# Power-Up #4: My AI Workflow


In the previous post, I shared about OpenCode works. Now, let’s go one level deeper. This is the exact workflow I use daily to ship code faster, combining GitHub issue, Copilot Agent, and multiple AI reviewers into a single pipeline.

![](https://cdn.hashnode.com/uploads/covers/56ee654dbcca2d711e191e2a/ffc4375e-93ab-4b20-a8a6-a4afece8ec62.png align="center")

## **The Big Idea**

AI is not a single tool. It’s a **system of agents** working together:

*   One writes code
    
*   Others review
    
*   Others validate
    
*   You orchestrate
    

## **Step 1 — Start with a Real Issue**

Every task begins with a clearly defined issue:

👉 [https://github.com/jellydn/my-ai-tools/issues/174](https://github.com/jellydn/my-ai-tools/issues/174)

This is critical because:

*   AI needs context
    
*   Reviews need scope
    
*   You need a single source of truth
    

A vague issue = weak AI output.

## **Step 2 — Let Copilot Do the First Draft**

  
Instead of writing code from scratch, I assign the issue to Copilot then in will open PR and work on it:

![](https://cdn.hashnode.com/uploads/covers/56ee654dbcca2d711e191e2a/091d9a73-881a-44ad-99b4-7d54172a4c94.png align="center")

👉 [https://github.com/jellydn/my-ai-tools/pull/175](https://github.com/jellydn/my-ai-tools/pull/175)

At this stage:

*   Copilot generates the implementation
    
*   I review direction, not syntax
    

## **Step 3 — AI Code Review with CodeRabbit**

Before touching anything manually, I run an AI review.

![](https://cdn.hashnode.com/uploads/covers/56ee654dbcca2d711e191e2a/7721acce-2687-41f5-b4c6-aac548e8a60d.png align="center")

CodeRabbit helps:

*   Catch bugs early
    
*   Identify bad patterns
    
*   Suggest improvements
    

This is your **first quality gate**.

## **Step 4 — Pull PR Locally**

Next, I check out the PR locally using:

👉 [https://github.com/tobi/try](https://github.com/tobi/try/pull/30)

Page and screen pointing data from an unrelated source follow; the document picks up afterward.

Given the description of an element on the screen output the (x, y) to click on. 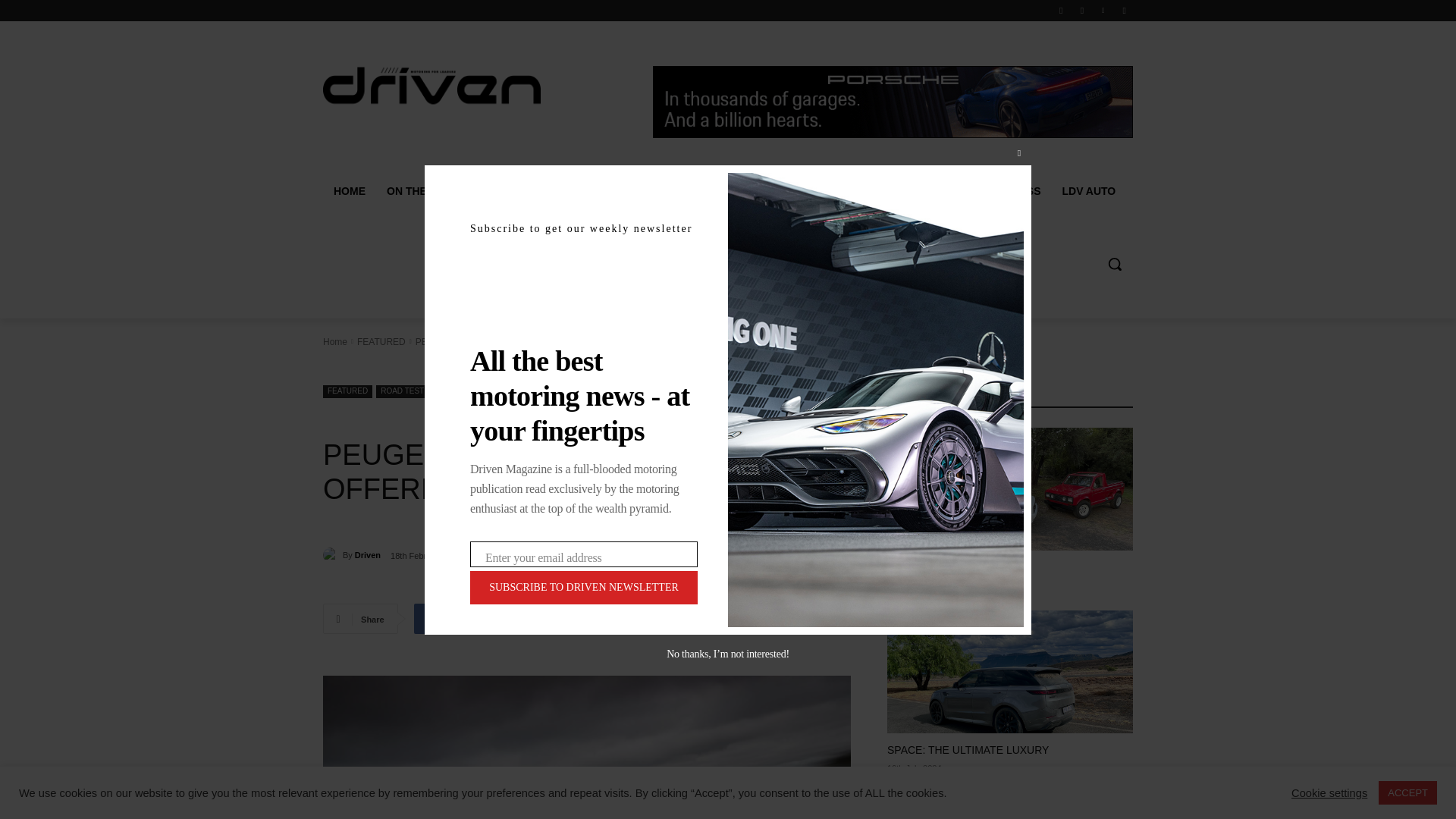
Twitter (1103, 9)
Facebook (1061, 9)
NEWS (518, 190)
HOME (349, 190)
LEISURE DRIVE (680, 190)
REVIEWS (589, 190)
Instagram (1082, 9)
ON THE COVER (431, 190)
Youtube (1123, 9)
HOME (349, 190)
Given the description of an element on the screen output the (x, y) to click on. 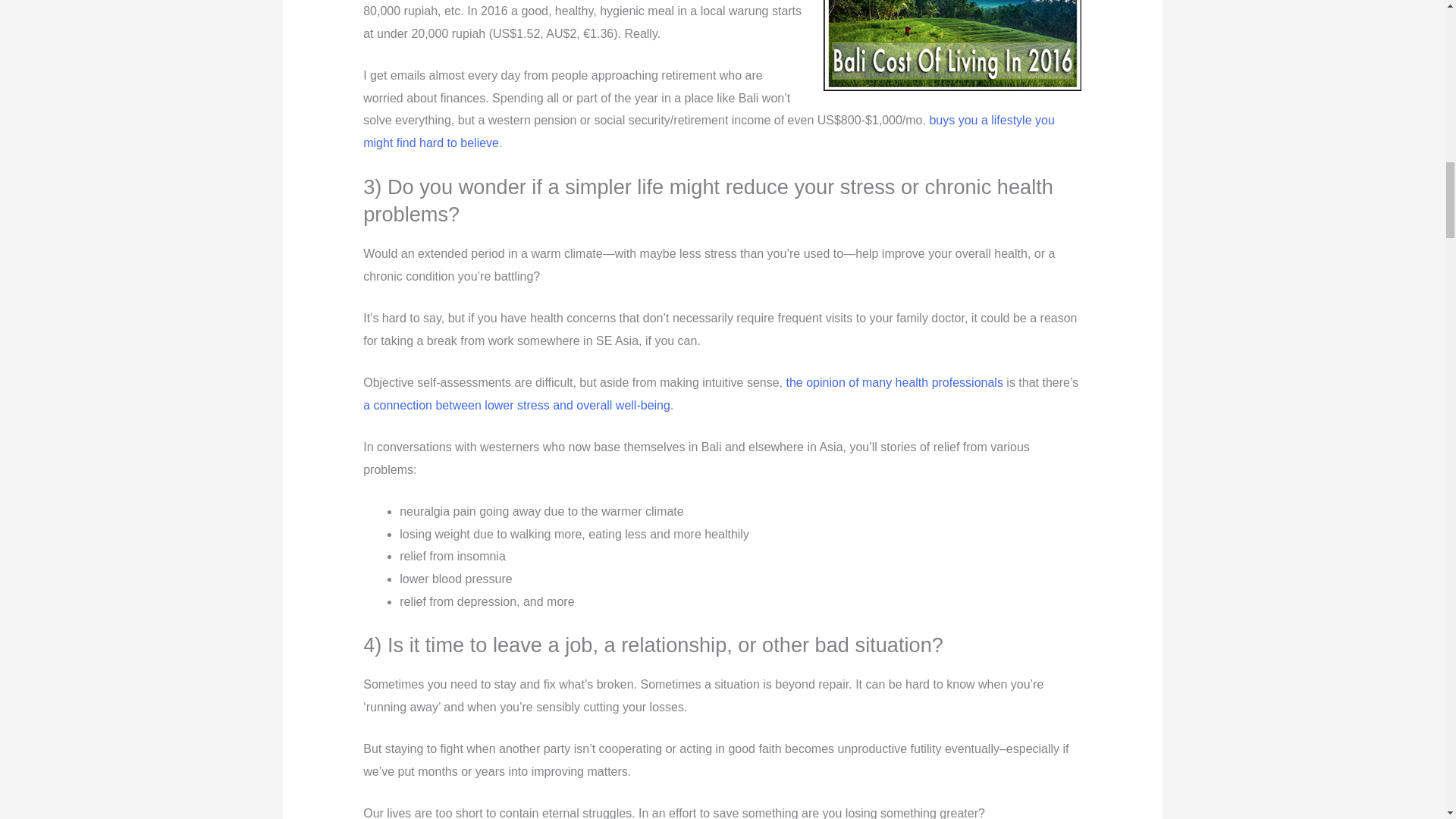
the opinion of many health professionals (894, 382)
buys you a lifestyle you might find hard to believe (708, 131)
a connection between lower stress and overall well-being (515, 404)
Given the description of an element on the screen output the (x, y) to click on. 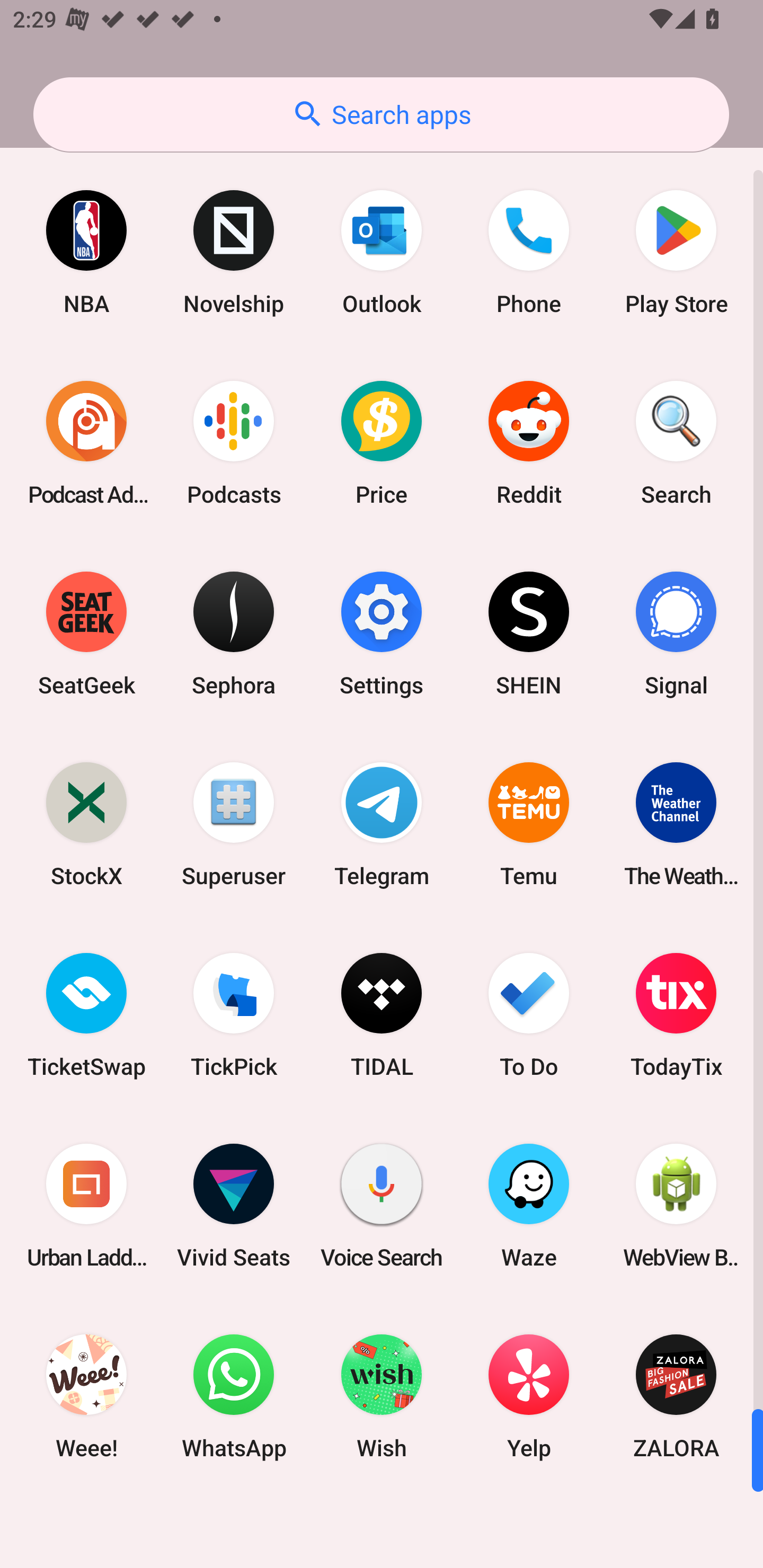
Signal (676, 633)
Given the description of an element on the screen output the (x, y) to click on. 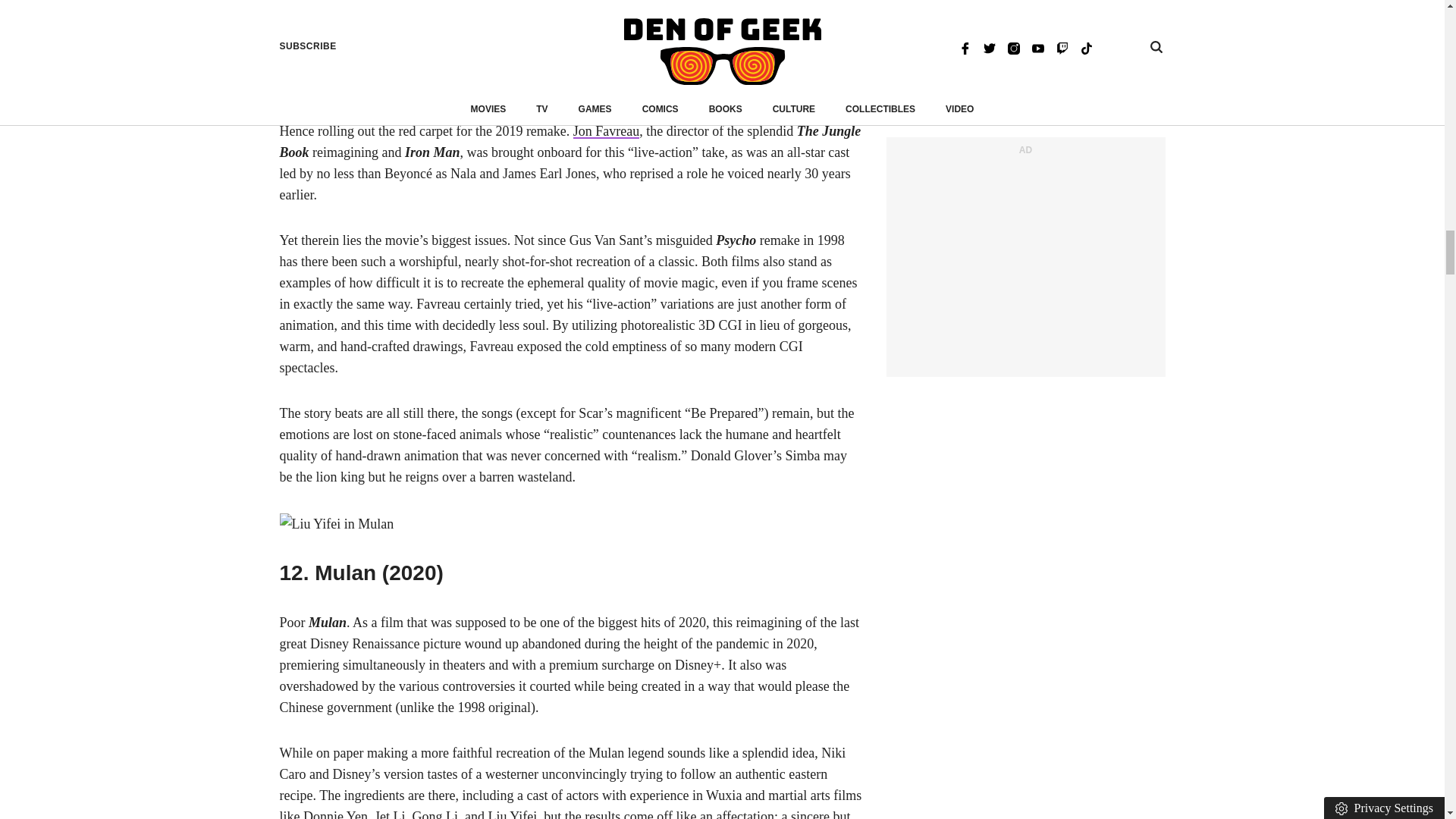
The Lion King (547, 67)
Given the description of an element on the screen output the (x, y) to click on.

This makes it trivial to clone repository and manage under src/tries folder:

*   Checkout PRs
    
*   Run the code
    
*   Validate behavior
    

No friction = more testing.

## **Step 5 — Multi-Agent Review (This Is the Game Changer)**

Now comes the most powerful part. I don’t rely on a single AI. I run multiple agents:

*   Codex
    
*   OpenCode
    
*   Pi
    
*   Claude Code
    

Each one:

*   Thinks differently
    
*   Finds different issues
    
*   Suggests different improvements
    

This creates a **diverse review system**, similar to having multiple senior engineers.

## **Final Thoughts**

This workflow helps me:

*   Ship faster
    
*   Maintain high quality
    
*   Reduce mental load
    

The key is not better prompts. It’s better **orchestration**.